Will the Stata Kdensity, cv, and sd estimation work with frequency weights instead of probability weights?


Many stata functions do not work with probability weights, or svy commands, but will work with frequency weights. Can I converty pweights to fweights? What do I lose if I just specificy the pweights as fweights? Only standard errors being too small, or will point estimates be off also?

I’m intersted in income for the population as a whole over time and for specific subpopulations defined by education, occupation, race and sex.
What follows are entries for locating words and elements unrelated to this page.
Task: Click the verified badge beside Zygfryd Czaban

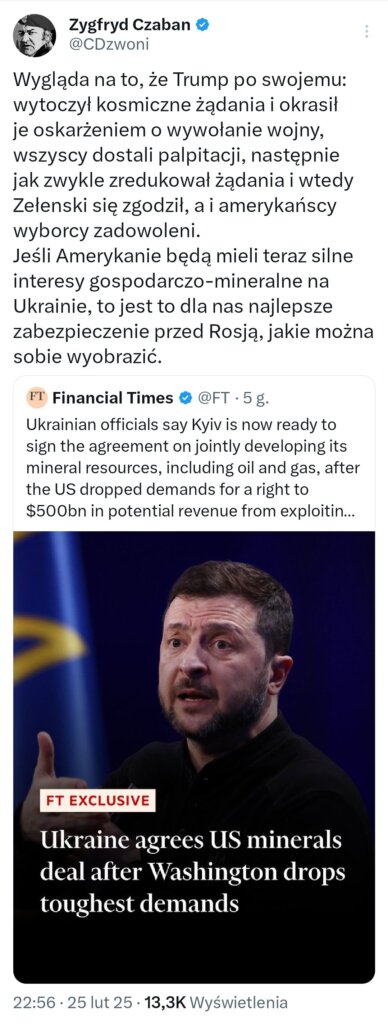Action: click(203, 25)
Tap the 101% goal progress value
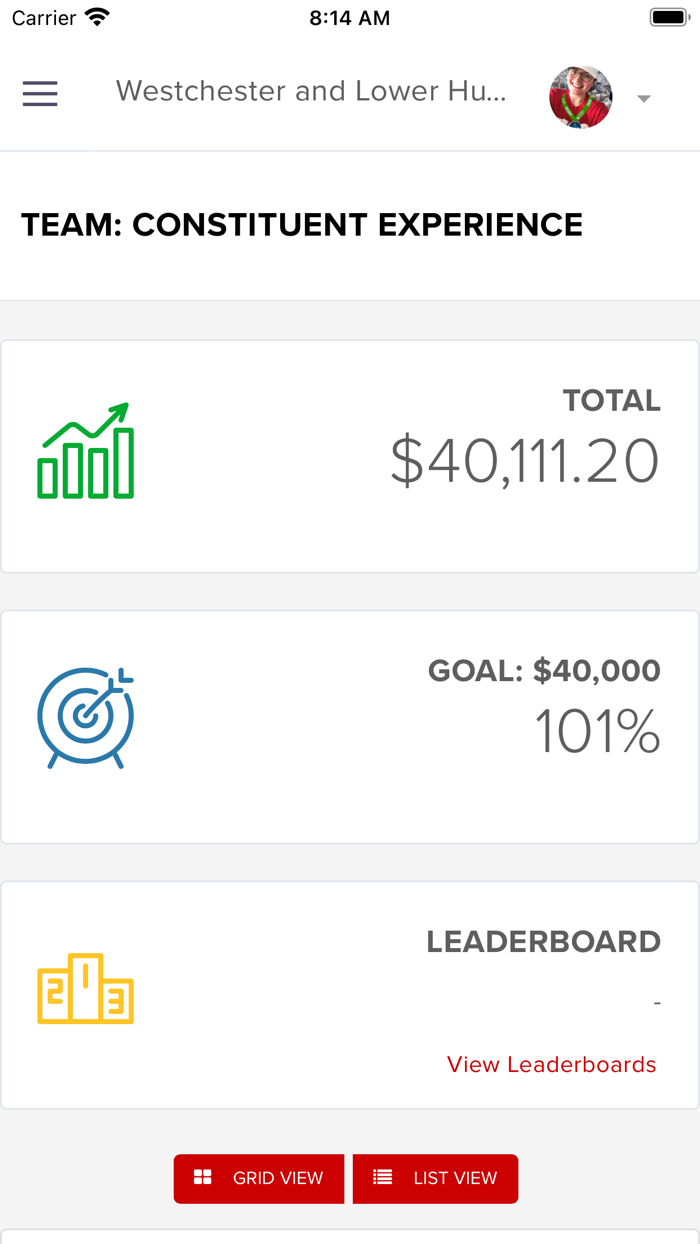Image resolution: width=700 pixels, height=1244 pixels. pyautogui.click(x=597, y=732)
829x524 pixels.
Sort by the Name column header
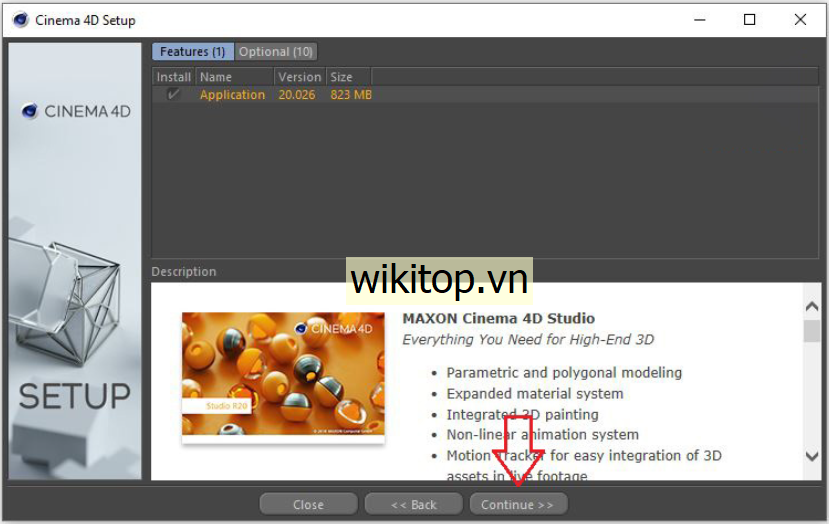tap(234, 76)
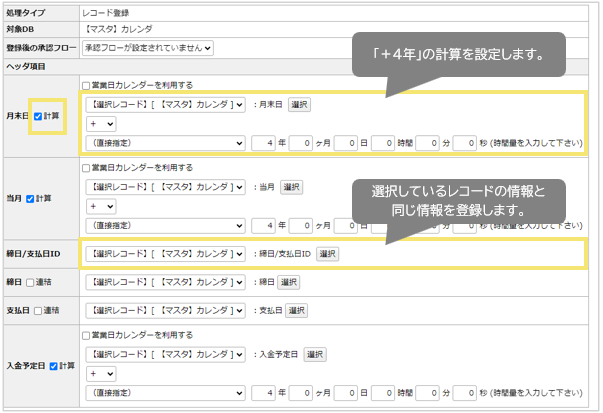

I’m worried that the flat file may be too small and would like to use the full weighted file, but probability weights are not allowed for many functions in stata (they will take frequency weights).

I’m intersted in

Kernel desnity plots


Standard Deviation

Cofficient of Variation (SD / M)

And Percentiles


As kernel densities do not produce standard errors, you can run them with [aw] or [fw]; I suspect that [fw] may not run if weights aren’t integers. Don’t forget to make the grimace of disgust as you do so, knowing that these should be [pweights].

The moment-based measures can all be estimated appropriately with svy.

generate x2 = x*x

svy : mean x x2

nlcom (stdev : sqrt( _b[x2] - _b*_b) ) (cv: sqrt( _b[x2]/ _b*_b - 1) )

Finally, the percentiles are estimable with -epctile- that I wrote a few years back; -findit epctile-.